Given request:
Rewrite the entries below, replacing "Settings" with "Options" and leaving everything else unchanged. Leave out the pictures.

Provided entries:
>>>

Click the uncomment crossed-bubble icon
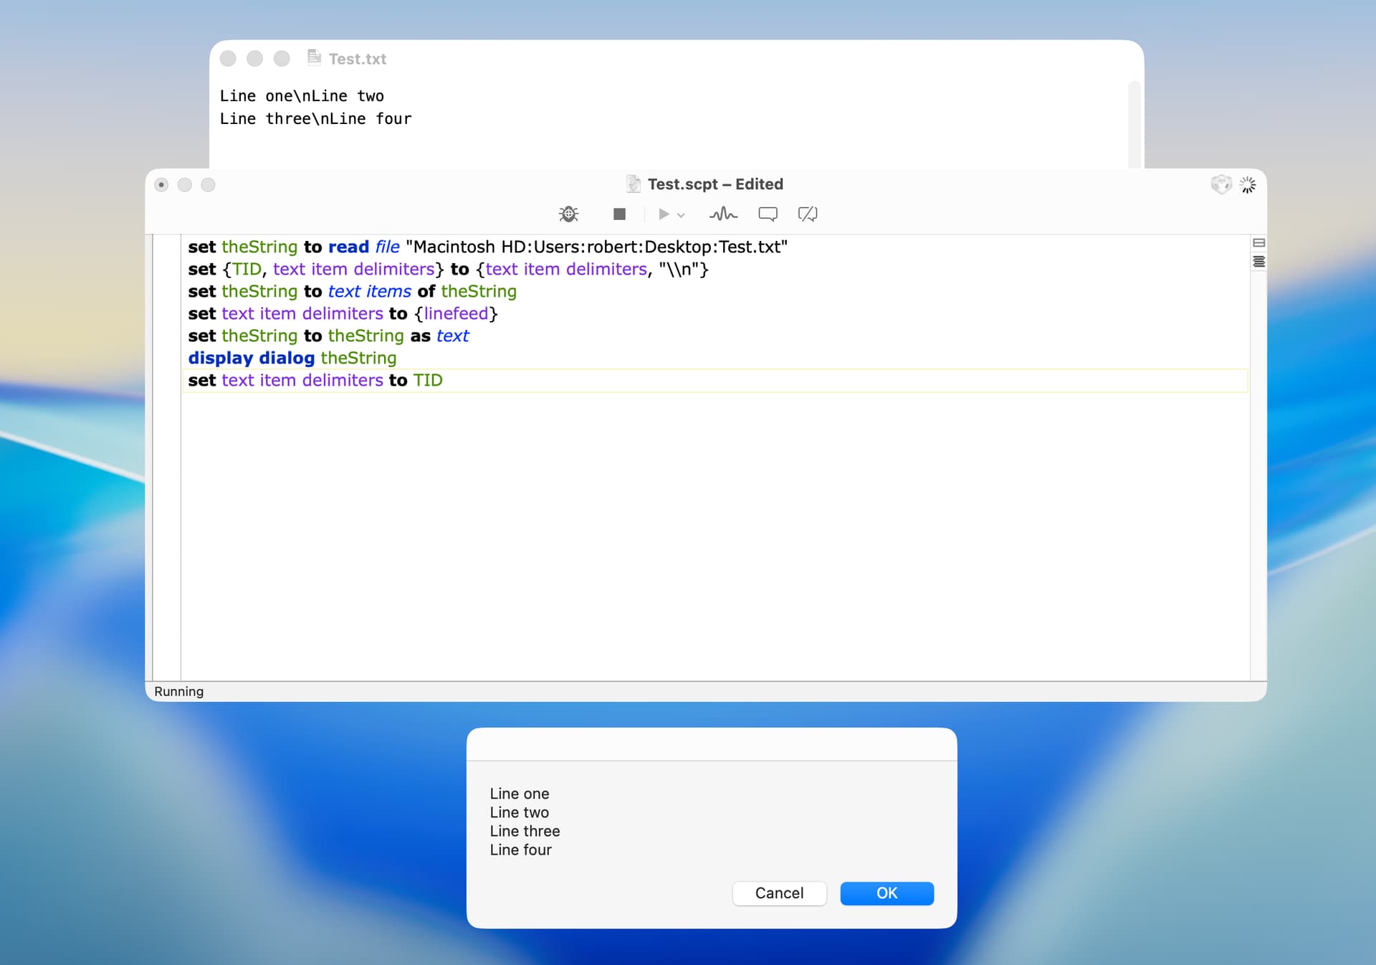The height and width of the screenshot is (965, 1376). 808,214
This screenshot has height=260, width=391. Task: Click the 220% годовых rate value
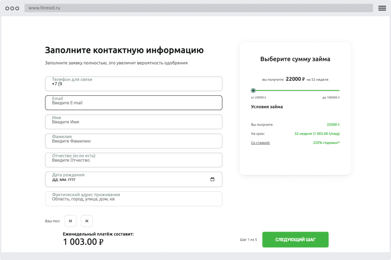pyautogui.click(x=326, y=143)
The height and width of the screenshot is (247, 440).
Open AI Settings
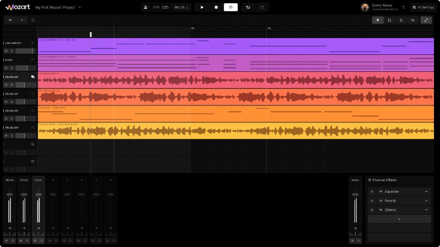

<<<

Exercise response:
Click the uncomment crossed-bubble icon
The height and width of the screenshot is (965, 1376). 808,214
This screenshot has height=260, width=391. Task: Click the 220% годовых rate value
pyautogui.click(x=326, y=143)
The height and width of the screenshot is (247, 440).
Open AI Options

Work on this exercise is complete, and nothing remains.